“Not a problem,” Martinez assured her at last. “Ming and I are sort of in the same business.” He turned, and Angel was startled to see a formally dressed and quite officious-looking maitre d’. “There will be three for dinner now,” he told the majordomo.
“Very well. Please come this way,” the maitre d’ said in a thin, upper-crust voice, and led them to a quiet table, pulling out the chairs for each of them and lighting the atmospheric period lamp. He then put down three old-fashioned printed menus. “Your waiter will be with you shortly,” he told them, and left.
Angel was startled. “People just to seat you in a restaurant? Am I showing how primitive I’ve been living, or is this truly unusual?”
Ming laughed. “Not really. There are a number of worlds where it’s still the norm, but most of the expensive and classy places, and pretend classy places, are more like this. It’s actually all holographic. You could walk right through him if you really wanted to. It’s kind of pretend service over the usual automation.”
“I see,” she responded, somewhat disappointed. Not that she hadn’t had a lot of human table service, but it had usually been in dumps and in backwater situations where automation of this level, when available, was usually five years out of whack and in bad need of repair. Well, much of what was fun in this life was in the imagination.
The menus certainly felt real, and looked real. Hers seemed tailor-made for her own likes, dislikes, prohibitions, and requirements. No animal matter of any kind, synthetic or not, and a wide variety of veggie, rice, and sauce-heavy dishes including curries, with juices and herbal teas. Ari Martinez’s menu, while apparently identical, appeared from his ruminations aloud to be heavy on steaks and fine wines, while Ming’s seemed to have a lot of egg and seafood dishes and elaborate salads.
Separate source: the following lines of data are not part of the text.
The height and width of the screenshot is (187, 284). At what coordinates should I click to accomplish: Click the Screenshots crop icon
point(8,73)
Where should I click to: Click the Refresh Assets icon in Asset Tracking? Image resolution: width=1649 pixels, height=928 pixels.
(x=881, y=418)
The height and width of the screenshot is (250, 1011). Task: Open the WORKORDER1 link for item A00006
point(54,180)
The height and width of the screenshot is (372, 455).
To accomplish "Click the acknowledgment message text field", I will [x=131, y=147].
Out of curiosity, after all three had put down their menus, Angel reached over, picked up Ming’s menu and looked through it.
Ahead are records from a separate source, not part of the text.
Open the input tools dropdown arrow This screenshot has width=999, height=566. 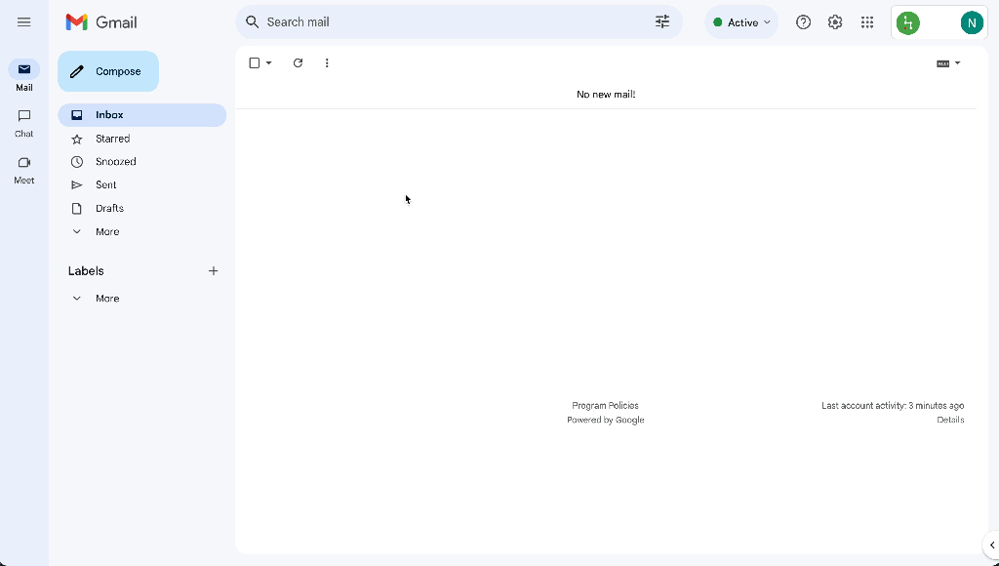957,63
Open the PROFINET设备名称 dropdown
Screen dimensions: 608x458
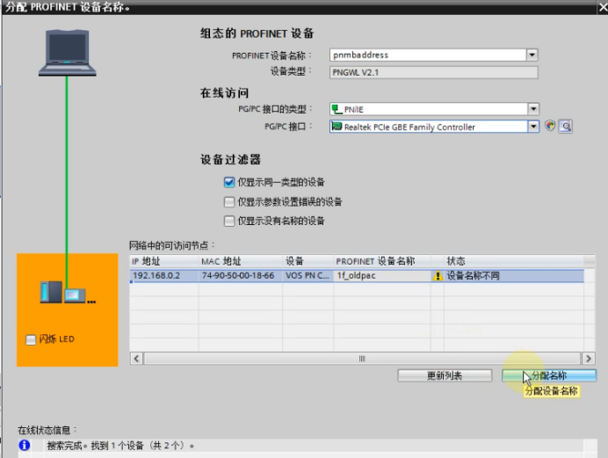pyautogui.click(x=532, y=55)
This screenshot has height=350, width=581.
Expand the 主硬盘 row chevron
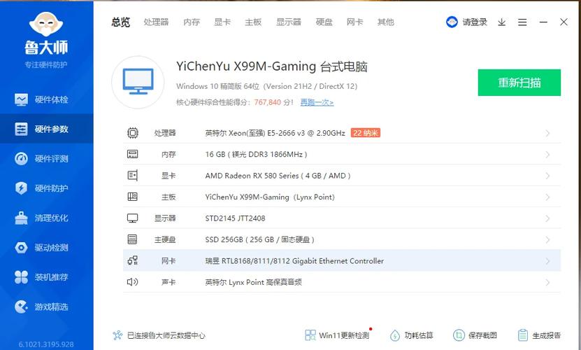[x=547, y=239]
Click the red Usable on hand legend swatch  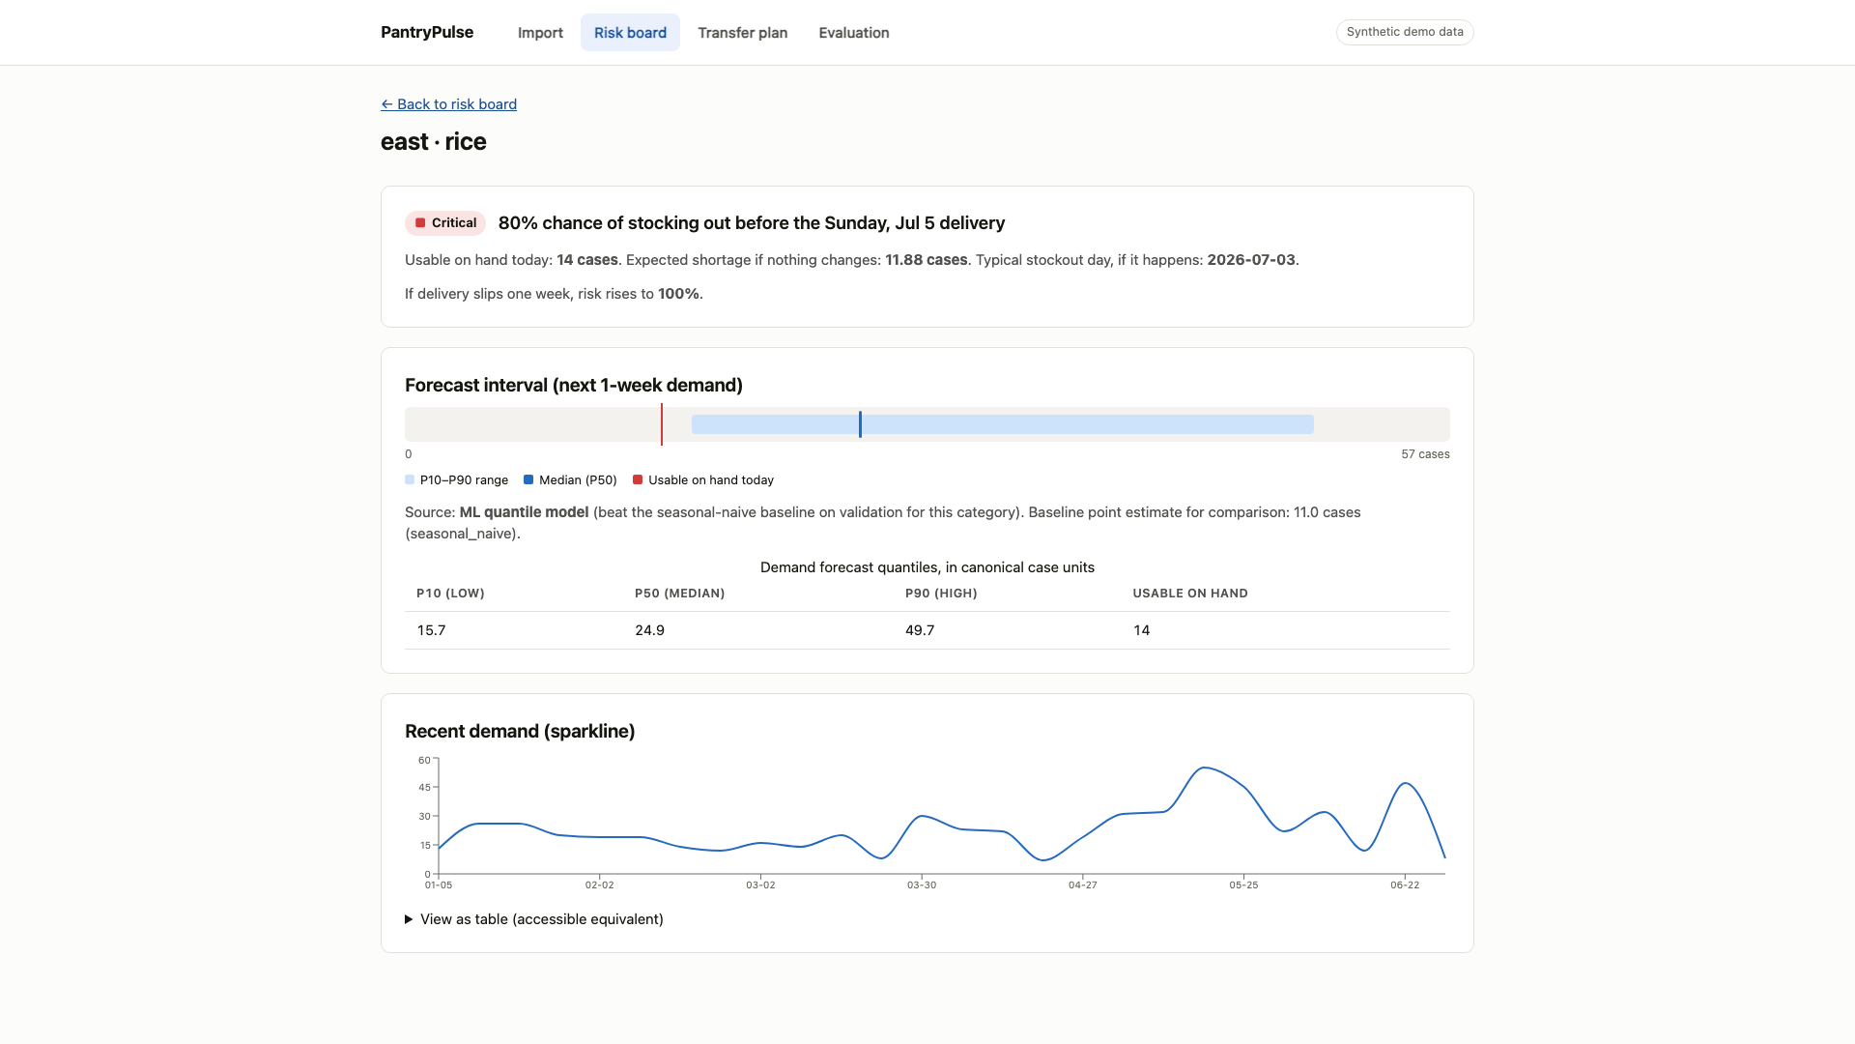tap(638, 479)
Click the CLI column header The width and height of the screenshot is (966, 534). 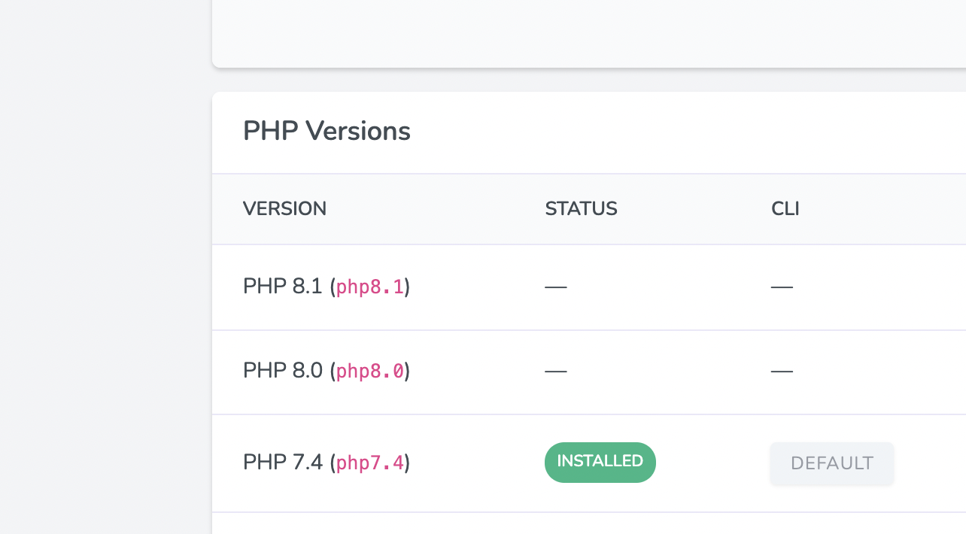(785, 209)
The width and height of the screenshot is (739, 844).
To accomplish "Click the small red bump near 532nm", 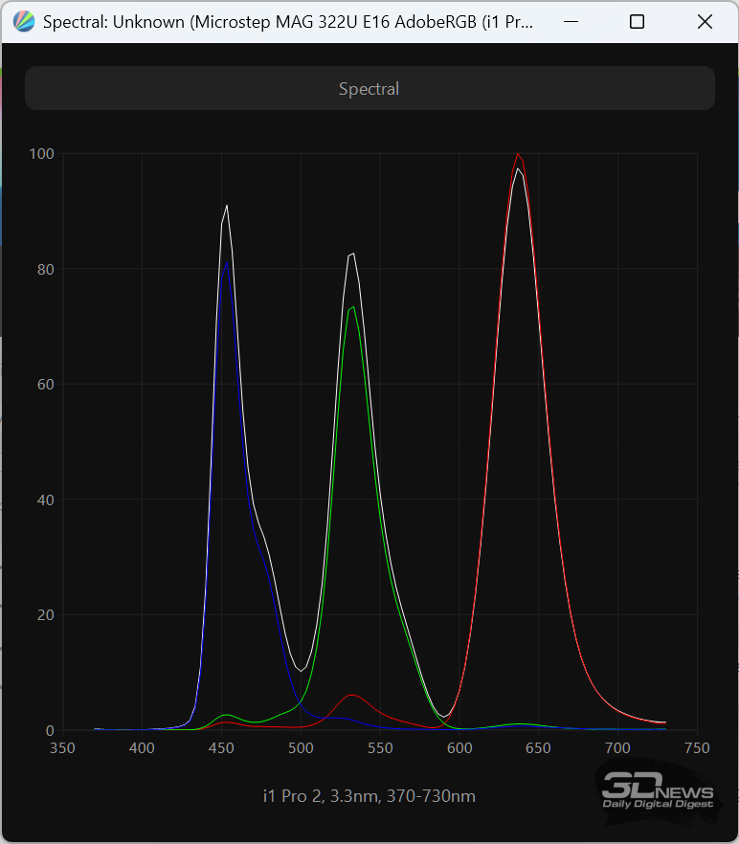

It listed the same dishes as her menu had.
“Caught them in their little trick, huh?” Ming chuckled.
So even the menus were careful illusions. “In this kind of controlled atmosphere, it’s going to be next to impossible to figure out just who and what’s really there,” she responded.
“But that’s the trick,” Ari commented. “Magic shows are far more fun when they are so well done you cannot catch them working the show. The best way is to simply take everything at face value in an environment like this and just enjoy it. We’ll be back in the real universe soon enough.”
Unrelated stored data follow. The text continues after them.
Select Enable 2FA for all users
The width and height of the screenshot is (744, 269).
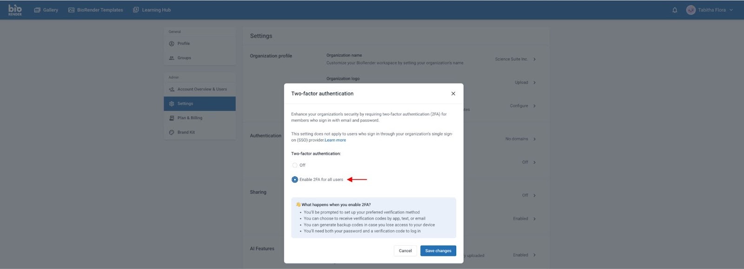click(x=295, y=180)
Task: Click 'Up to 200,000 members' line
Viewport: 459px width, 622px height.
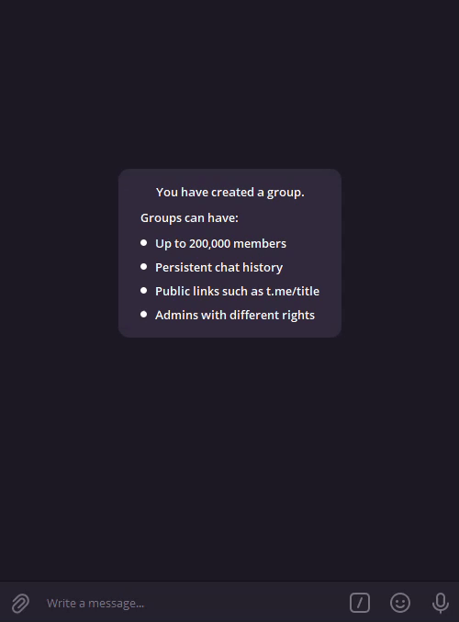Action: click(x=220, y=243)
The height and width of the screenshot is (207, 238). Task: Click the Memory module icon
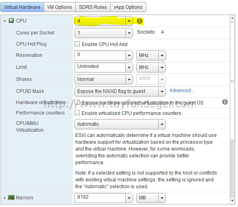click(x=11, y=197)
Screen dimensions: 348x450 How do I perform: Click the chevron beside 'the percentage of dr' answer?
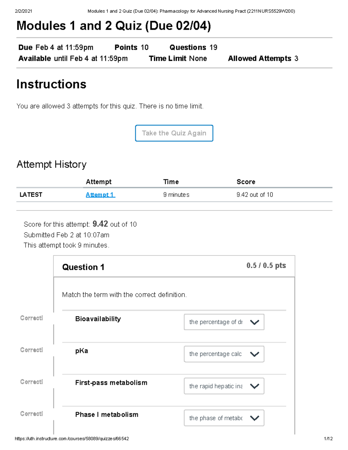(x=255, y=322)
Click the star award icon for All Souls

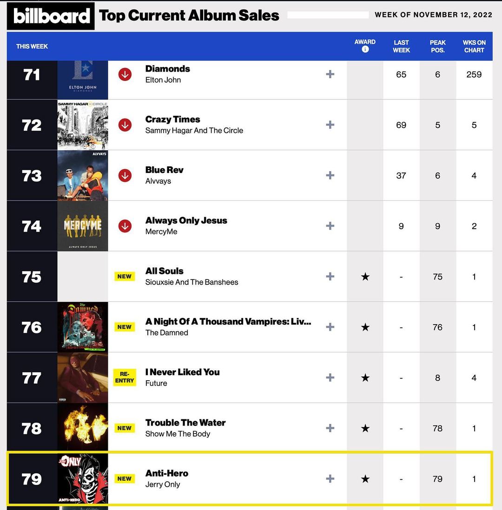365,277
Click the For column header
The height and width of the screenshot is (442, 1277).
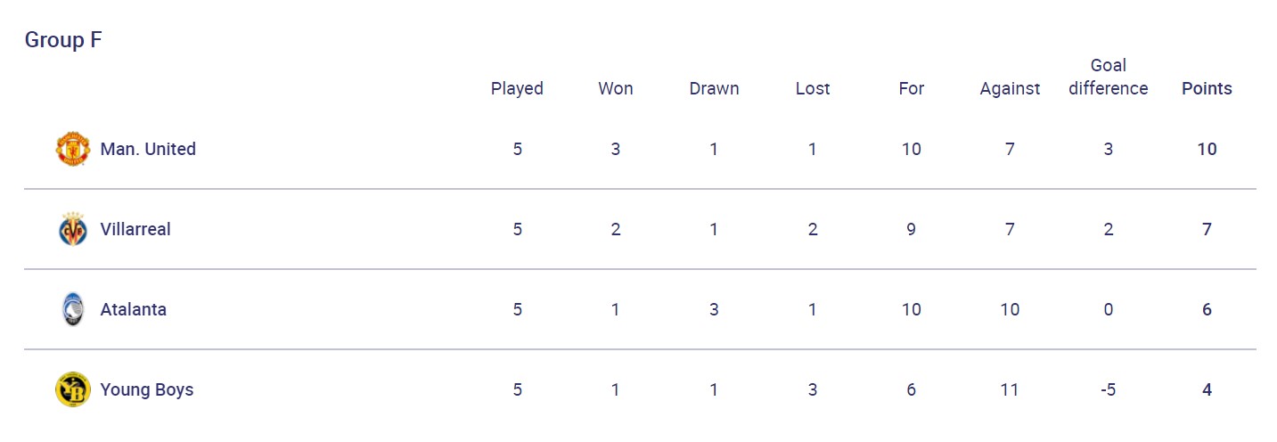tap(912, 89)
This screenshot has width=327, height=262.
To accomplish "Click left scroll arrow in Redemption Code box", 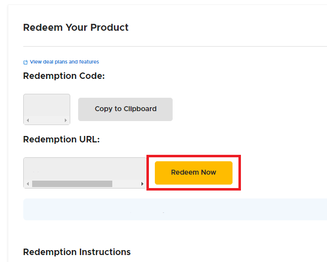I will point(28,121).
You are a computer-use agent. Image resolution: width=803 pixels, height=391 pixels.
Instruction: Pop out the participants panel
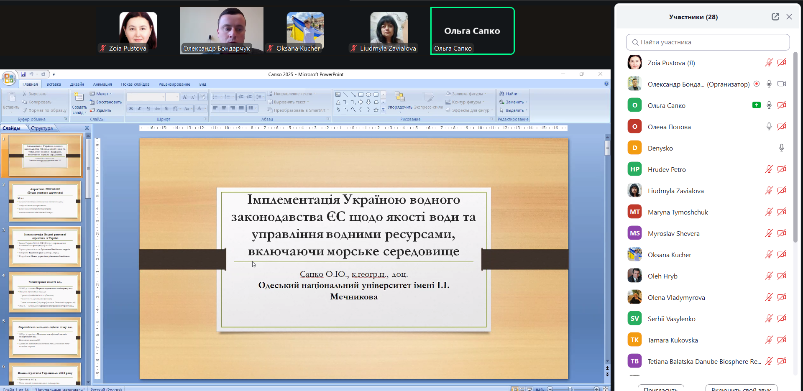775,17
A waiter out of a classic movie took their orders, almost certainly a hologram as well, but as Ari had said, it didn’t matter.
“I can’t help noticing the winged cross on the hexagon,” Ming said to her, curious. “I am not familiar with this symbol. Might I ask the order?”
“I am of the Tannonites,” she told them. “It is a very Old Order denomination but it is not well known. It does not go back like so many to old Earth times, but evolved on Katenea, one of the early colonies. It is basically Christian, but there are elements of many ancient faiths in it as well, including some that are from other races. Our goal is to synthesize the One Truth out of the Many, and to do that we no longer have a home, as it were.”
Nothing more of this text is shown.